Related Law Note: Balance Between Rights and Duties of Advocates Under the Advocates Act

Disciplinary Proceedings

If a lawyer is suspected of misconduct, the law allows for disciplinary steps to be taken. The State Bar Council, the Bar Council of India, or a related disciplinary committee can investigate complaints of misconduct. These committees can take appropriate disciplinary measures. The accused lawyer must be given a fair chance to defend themselves and cross-examine witnesses during these proceedings.

Penalties and Remedies

Suppose an advocate is found guilty of professional misconduct. In that case, the disciplinary authority may impose various penalties, including suspension of the advocate from practice for a specified period, removal of the advocate’s name from the roll of advocates, or reprimand and censure. Additionally, the aggrieved party may seek remedies such as restitution or damages through civil litigation.

Bare Act PDFs

1. Penalties

Suspension from Practice: Advocates found guilty of professional misconduct may be suspended from practising law for a specified period. During this period, the advocate is prohibited from representing clients or engaging in any legal activities.

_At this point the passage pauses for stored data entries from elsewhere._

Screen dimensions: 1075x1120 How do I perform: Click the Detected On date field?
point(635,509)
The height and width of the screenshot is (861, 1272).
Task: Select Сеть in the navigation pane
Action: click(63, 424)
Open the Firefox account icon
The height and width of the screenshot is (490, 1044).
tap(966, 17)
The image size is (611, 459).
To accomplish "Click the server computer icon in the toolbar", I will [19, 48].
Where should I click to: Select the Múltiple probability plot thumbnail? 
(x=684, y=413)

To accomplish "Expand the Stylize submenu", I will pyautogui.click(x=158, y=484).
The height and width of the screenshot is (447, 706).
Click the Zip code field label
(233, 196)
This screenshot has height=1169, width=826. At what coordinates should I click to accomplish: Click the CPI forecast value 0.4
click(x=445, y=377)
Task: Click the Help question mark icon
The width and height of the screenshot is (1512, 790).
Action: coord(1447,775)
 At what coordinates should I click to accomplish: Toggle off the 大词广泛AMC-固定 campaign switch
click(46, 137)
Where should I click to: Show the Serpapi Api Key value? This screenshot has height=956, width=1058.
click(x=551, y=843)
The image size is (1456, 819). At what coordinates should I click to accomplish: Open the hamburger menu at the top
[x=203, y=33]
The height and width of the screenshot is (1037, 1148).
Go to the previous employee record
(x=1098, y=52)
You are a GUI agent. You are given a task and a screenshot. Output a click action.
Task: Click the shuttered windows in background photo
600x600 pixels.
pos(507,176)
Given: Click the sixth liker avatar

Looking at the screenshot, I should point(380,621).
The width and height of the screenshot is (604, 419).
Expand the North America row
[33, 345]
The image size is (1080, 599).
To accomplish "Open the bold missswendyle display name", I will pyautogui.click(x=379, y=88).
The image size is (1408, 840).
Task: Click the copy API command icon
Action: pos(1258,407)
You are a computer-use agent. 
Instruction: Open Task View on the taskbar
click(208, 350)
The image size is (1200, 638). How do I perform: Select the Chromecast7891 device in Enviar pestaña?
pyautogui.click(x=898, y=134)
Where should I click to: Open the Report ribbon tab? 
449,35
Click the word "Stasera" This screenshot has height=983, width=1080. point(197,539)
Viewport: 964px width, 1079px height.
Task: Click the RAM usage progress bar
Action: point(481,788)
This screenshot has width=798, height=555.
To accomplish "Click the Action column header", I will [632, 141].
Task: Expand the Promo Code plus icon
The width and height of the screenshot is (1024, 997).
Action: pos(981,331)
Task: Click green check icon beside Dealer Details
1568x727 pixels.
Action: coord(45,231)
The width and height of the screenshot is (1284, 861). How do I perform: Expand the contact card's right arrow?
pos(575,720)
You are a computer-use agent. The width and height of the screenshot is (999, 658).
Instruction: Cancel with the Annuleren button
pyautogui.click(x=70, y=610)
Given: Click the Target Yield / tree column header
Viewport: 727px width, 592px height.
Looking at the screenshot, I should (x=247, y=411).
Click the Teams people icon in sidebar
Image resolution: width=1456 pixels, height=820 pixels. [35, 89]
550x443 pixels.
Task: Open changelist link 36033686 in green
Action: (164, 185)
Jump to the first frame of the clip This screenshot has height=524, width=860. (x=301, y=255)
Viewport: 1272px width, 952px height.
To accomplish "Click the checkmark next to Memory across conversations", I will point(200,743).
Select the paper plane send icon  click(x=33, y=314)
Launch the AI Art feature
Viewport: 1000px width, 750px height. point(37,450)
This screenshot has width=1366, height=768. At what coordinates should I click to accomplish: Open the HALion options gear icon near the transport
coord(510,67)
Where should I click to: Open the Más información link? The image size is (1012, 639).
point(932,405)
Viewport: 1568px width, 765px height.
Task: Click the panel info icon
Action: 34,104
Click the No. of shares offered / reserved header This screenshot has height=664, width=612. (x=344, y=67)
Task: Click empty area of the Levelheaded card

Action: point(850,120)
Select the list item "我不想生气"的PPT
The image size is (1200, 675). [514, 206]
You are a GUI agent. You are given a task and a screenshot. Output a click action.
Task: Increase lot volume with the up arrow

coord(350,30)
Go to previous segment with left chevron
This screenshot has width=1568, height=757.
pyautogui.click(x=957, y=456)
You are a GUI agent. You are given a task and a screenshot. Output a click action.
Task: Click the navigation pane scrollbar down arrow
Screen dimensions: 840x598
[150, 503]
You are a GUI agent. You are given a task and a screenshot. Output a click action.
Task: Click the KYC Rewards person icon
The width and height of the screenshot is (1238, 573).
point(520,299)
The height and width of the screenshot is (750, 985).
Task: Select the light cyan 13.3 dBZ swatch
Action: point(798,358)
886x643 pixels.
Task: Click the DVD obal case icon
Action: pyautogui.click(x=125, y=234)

Removal from Roll: In severe cases of misconduct, the disciplinary authority may order the advocate’s name removed from the roll of advocates, effectively disqualifying them from practising law. This is a significant penalty that permanently bars the advocate from legal practice.

Reprimand and Censure: For less severe instances of misconduct, the disciplinary authority may issue a reprimand or censure, formally admonishing the advocate for their actions. While not as severe as suspension or removal, reprimand and censure are disciplinary measures and may affect the advocate’s reputation.

2. Remedies

Restitution: If an advocate’s misconduct results in financial loss or harm to a client or third party, the aggrieved party may seek restitution. This involves the advocate reimbursing the affected party for any damages incurred due to the misconduct. Restitution aims to restore the aggrieved party to the position they would have been in had the misconduct not occurred.

Corrective Measures: In some cases, the disciplinary authority may impose corrective measures as part of the remedy for professional misconduct. This could include requiring the advocate to undergo additional training or education on ethics and professional conduct or mandating supervision or monitoring of their practice to prevent future violations.

Apology or Acknowledgment: As part of the remedy, the advocate may be required to formally apologise or acknowledge their misconduct to the aggrieved party or the public. This serves to acknowledge wrongdoing and demonstrate accountability.


Advocates’ professional misconduct undermines the integrity of the legal profession and erodes public trust in the administration of justice. The Advocates Act of 1961 establishes clear standards of conduct for advocates and provides mechanisms for enforcing discipline and accountability. Upholding ethical principles and maintaining the highest standards of professionalism are essential for preserving the sanctity of the legal profession and ensuring access to justice for all.